Walking into the first shift in a prison kitchen is the equivalent of scanning the first page of a daily newspaper. When you walk into prison kitchen first thing in the morning, bulletins, news from all frontiers (in prison, a frontier is a housing unit) converge and fly at your face.
“You know Frisky got kicked in the balls, right? You heard?” Hope asked me.
“No. How would I know that? And why am I supposed to care about this?” I asked as I was putting on my hairnet to start opening boxes of chicken. Then I accelerated into panic. “Wait, is he saying I did it?”
Even though we’re technically not allowed to exchange words, Officer Frisky and I have a contentious relationship. He says not so nice things about me and I return the favor. It’s been a multiyear volley. When you think about it, it’s all kind of petty. Sometimes I wonder if it keeps me going because it’s probably the most reliable thing in my life now.
“No, he was helping take this bitch to seg in Davis Building and she kicked him in the balls when she was on the floor.”
“Who did this?”
“J. M.,” Hope said matter-of-factly.
“I don’t think I know her,” I replied, searching my memory’s facebook.
“Yeah, you do. She worked in the warehouse. You glad?”
“That she’s going to seg? I…I mean…that’s guaranteed. But I don’t know her, so no, I’m not glad that she’s going there.”
“No, you gotta be glad that someone got him,” she said.
“Noo. How does this vindicate my side our dispute? Who wants to see another person get hurt?” I posed to Hope who was now surrounded by other workers who wanted my expert editorial on this event that had nothing to do with me. If they had microphones, each one would have extended their arms for comment.
“I mean who gets happy at another person’s physical pain?”
“We do,” Hope said and lowered her eyes at me to tell me I shouldn’t have asked that question.
I suppose this could’ve been a set-up, that someone wanted to manipulate me into saying that I was glad Frisky took one below the belt and then run to tell him that I threatened violence against him.
But this went deeper than that sneaker went into Frisky’s crotch. They wanted me to react gleefully to the news that my nemesis got booted in the balls as proof that I’m just as base as they are. They demanded evidence that privilege provides no protection from becoming craven, nasty. That their upbringings, decades of having their figurative dicks kicked in the dirt – backstories where someone told them it was okay to delight in other people’s misfortune, actually better than okay, it was a covetable emotion – didn’t forge inferior morality on them. If I even so much as smiled, it would have confirmed that everyone everywhere is, at heart, a corrupted, angry shell, even Chandra with her accurate grammar and her straight teeth and her clumsy dap.
A supervisor noticed the crowd and bellowed:
“Everyone back to work!” and workers dispersed but he stayed in front of me.
“Just admit that you think it’s funny,” he said with that nudging tone.
“I don’t think it’s funny.”
“Not even a little?” He did that inch-wide thing with his fingers that’s universal sign language for teeny-weeny.
“No! Not even a little. Is this story even true? I don’t even know if it’s true.”
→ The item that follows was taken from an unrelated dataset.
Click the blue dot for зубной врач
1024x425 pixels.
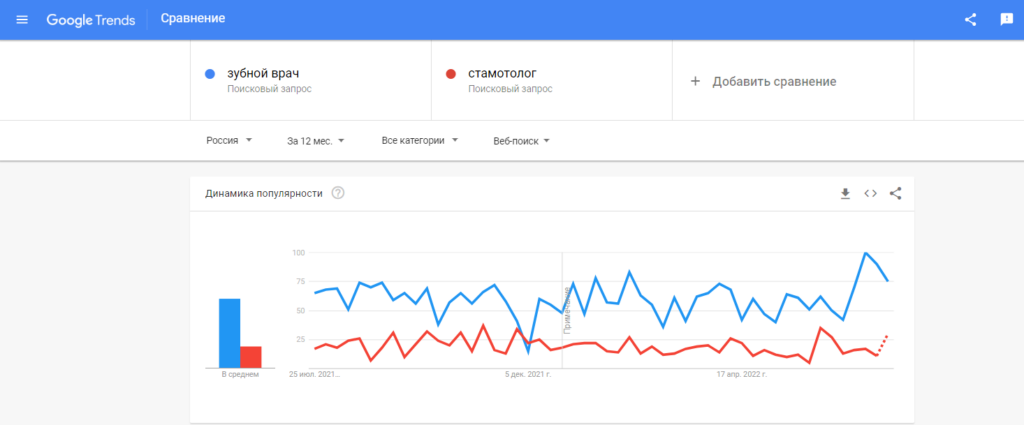click(x=210, y=74)
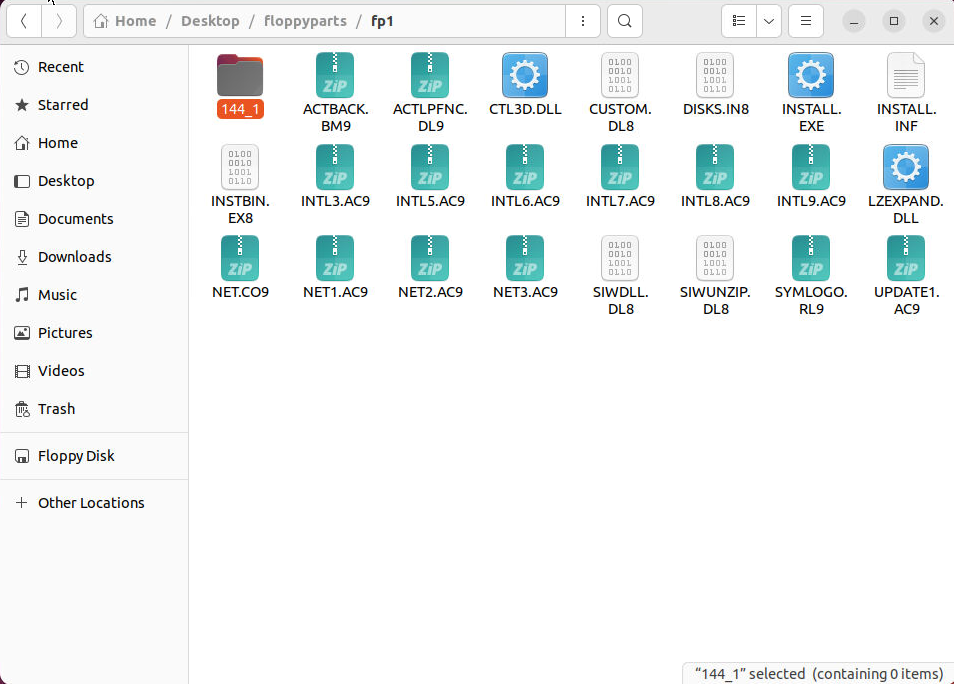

Now I was getting defensive over not celebrating another person’s victimization. I was getting as involved in this sack attack as if I were the perp. That’s what prison does to you. It enmeshes everyone so we share each other’s guilt. It’s not solidarity; it’s sickness. A mass mental illness.
“Deep down you’re glad it happened. I know,” he said and put his hands up to say “You don’t need to confirm what I said because I’m convinced of it.”
I said nothing else because it’s futile to fight a false perception in here; the place is based on misapprehensions. For years, I’ve lived in an environment where it’s inconceivable that you wouldn’t wish harm – or at least enjoy hearing about it – on another person with whom you have a disagreement. Somehow I haven’t succumbed to it.
Some might say that’s because I’m strong, but maybe it’s because I don’t get what’s supposed to happen to me in here. Maybe there’s something wrong with me in that I’m the one who shudders at America’s Funniest Videos when I watch a guaranteed cervical injury and everyone else stomps and laughs riotously. Maybe other people’s pain is a carnival and some pathology makes me scared to get on the rides. Maybe I’m behind the curve on this one and I should be yukking up these headlines of mild violence as evidence that the human condition affects everyone equally.
Who am I kidding? That’s nuts. This place is nuts.
THREE IDEAS IN CRIMINAL JUSTICE FROM AUGUST 15 – 21, 2016
The biggie: The Department of Justice announced Thursday, August 18th, that the federal government would not renew contracts with private prison management companies for a number of federal facilities. It’s debatable how much impact this decision will have, but it’s also too bad that these companies blew the chance to give the government some competition. If private prisons had done this right, the conditions and treatment in public prisons would have bobbed on that rising tide and been good for all prisoners.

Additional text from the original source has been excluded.